If it works, you’re guaranteed to end up with something that you have a better understanding of than if you’re just tweaking hyper parameters, and seeing if it trains or not. You’re just much more likely to end up in places where you can generalize.
Anthropic, as I understand it, is a research-based company that is all about making AI and machine learning systems safer, more understandable, and debuggable, right?
That’s right. We expect we will probably eventually release products, and the plan is to eventually productize this kind of research, and turn that into products that other people can use in revenue streams and all that goodness.
But we’re very much in research mode right now, and we’re focused on “How do we build models that are safe, that are understandable, that are responsive to the instructions or goals of the people operating them?” “How can we, in general, make the field of AI and ML more intelligible?” “How can we make it more likely that you can know whether a model is going to work or roughly how well it’s going to work before you run the massive training job?” “Can we find the science and empirical and mathematical laws that govern these things in various machines?”
My last question for you in the remaining 90 seconds that we have is: Can you explain what neural nets are doing?

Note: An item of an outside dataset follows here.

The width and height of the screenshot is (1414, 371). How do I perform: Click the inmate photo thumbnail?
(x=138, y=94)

Just kidding. Just kidding. We’ll have to save that for… You should come back at some point.
Well, my coworker, Chris Olah, and some of his collaborators, I think if you ask that question about vision models in particular, the answer is yes. They can explain how vision models work.
Not in every detail, there’s open questions, but to a way better degree than I realized. They’ve published some really awesome work with some really great explanations and visualizations. We could throw a link to that in the show notes as well, but it really changed my perspective on how much it is possible to know about these models, and how much we do know in some cases.

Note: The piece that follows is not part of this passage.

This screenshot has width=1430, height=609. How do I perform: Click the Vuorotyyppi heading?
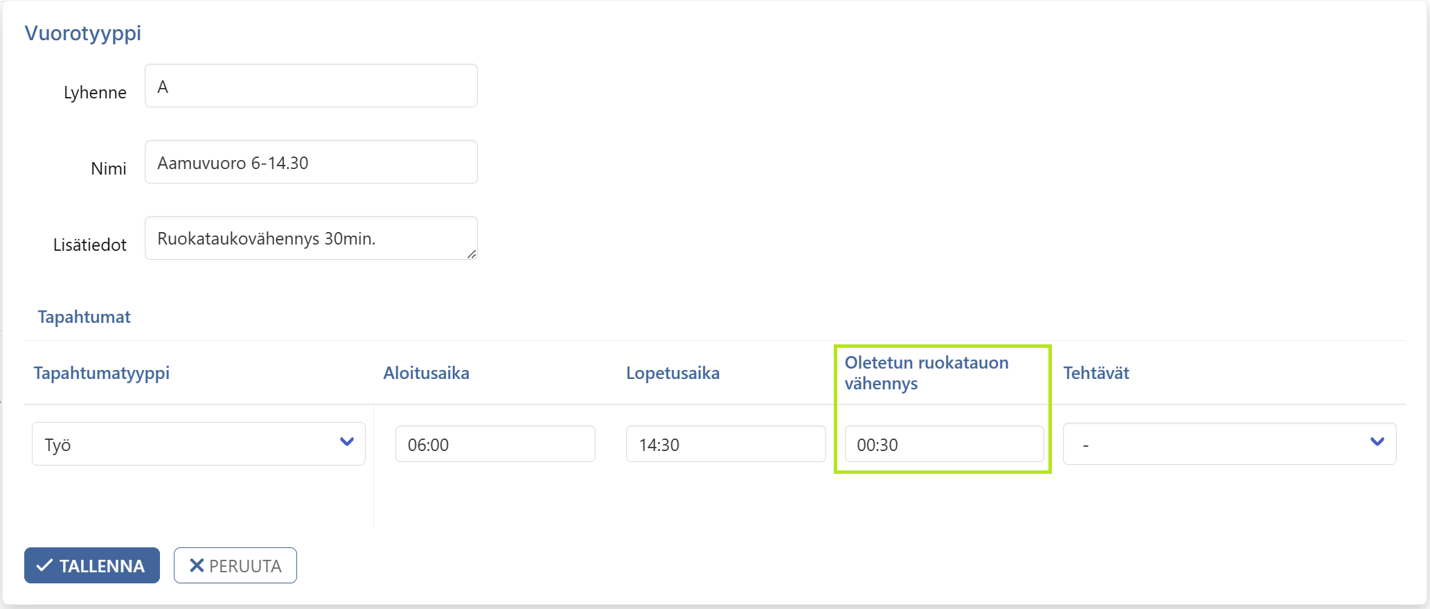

We’ll definitely throw a link to that. Maybe you can put in a good word for this podcast with him, and at some point, he can come on the show and explain all that. I think that’d be a really fun conversation. Final parting note, if you could ask the people listening or watching this to do one thing after this episode is over, what would that call to action be?
Well, I feel like I’m supposed to tell you to come apply to work at Anthropic, because we’re hiring.
That’s totally fine.
I feel like my actual answer is some tool that you use, probably a software tool, but maybe some meat space tool that you use that you find either a little bit frustrating or a little bit baffling–like there’s some sharp edge that you’ve worked around, or it’s a little bit slower than you want. Find time, take an hour to try to fix it or try to understand it, right? Maybe you use Git a lot, and it’s a little frustrating and a little bit magic. Try to find a way to learn a little bit more about it, and make it a little bit less magic, or you run some process every day for your job.
It’s too slow. Figure out how to attach a profiler to it. I really believe in the power of getting to know your tools and of fixing the squeaky pain points. I want other people to have the joy of succeeding at that quest.
That’s great advice. Well, thanks so much Nelson for taking the time today. This was a fantastic conversation. Thank you so much for being with us.
Thank you. It’s been fun.
This transcript has been lightly edited for clarity and readability.